Life is often filled with unpredictable and unexpected events and we may feel we don’t have the resources to respond appropriately to adversities. This prolonged pandemic has deeply impacted our psyche and soul, it has altered our daily habits and now we are being denied the warmth of a natural physical contact.
In times of uncertainty and isolation, underlying dormant anxiety, fear, instability, powerlessness and despair can re-emerge. This is especially the case, if we grew up in families with unsafe and insecure attachment or where our boundaries were violated and disrespected.
As a therapist my role is to assist people who are afraid, hurting, feeling their lives out of control and with no faith in themselves. My work centers around restoring emotional stability. Through collaborative exploration I help people find their own resources, strengths and self-trust.
Most difficulties that manifest in interpersonal relationships are in fact problems we have with ourselves and in essence are self-worth issues.
Over the past 40 years I have helped people both verbally and physically to reconnect to their bodies. The physical work, which has no sexual connotation of any kind, involves gentle and light touch on specific points of the connective tissues within the body. With the reawakening of the body’s life-energy and with many small courageous actions, people progressively regain the capacity to care and love themselves.
In my experience of working with couples, I have noticed 2 predominate opposite phenomena. Either relationships are lingering and dwindling for longer than is necessary causing avoidable pain, or people are separating prematurely without an in-depth exploration of the conflict. The more couples communicate and are explicit about what they want and feel, the more connected they become. Pleasing the other is counterproductive.

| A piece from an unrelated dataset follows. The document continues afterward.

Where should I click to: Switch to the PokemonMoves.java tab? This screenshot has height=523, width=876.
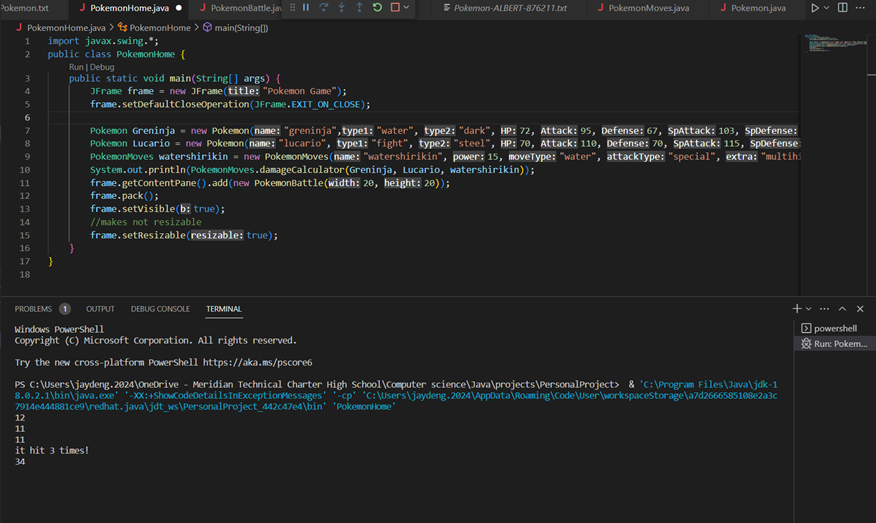point(650,8)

A lot of the pain and misery in relationships comes from lack of honesty. Honesty is not just speaking out boldly and saying whatever comes. Honesty requires deep work. Honesty is sensitive and considerate.
– telling the other that we hurt because of the past still alive in us and not just what they have done to us in the present
– a high degree of self-awareness, a knowledge of our personal defensive interaction.
Intimacy is not only about sex, it’s above all about openness and raw vulnerability.
My work consists of providing a structure and an atmosphere where partners:
– share their hurt
– each person takes responsibility for their part in the conflict
– see the other person deeper and feel their hurt
– find ways to repair and resolve the fracture in their relationship, if that is what they want.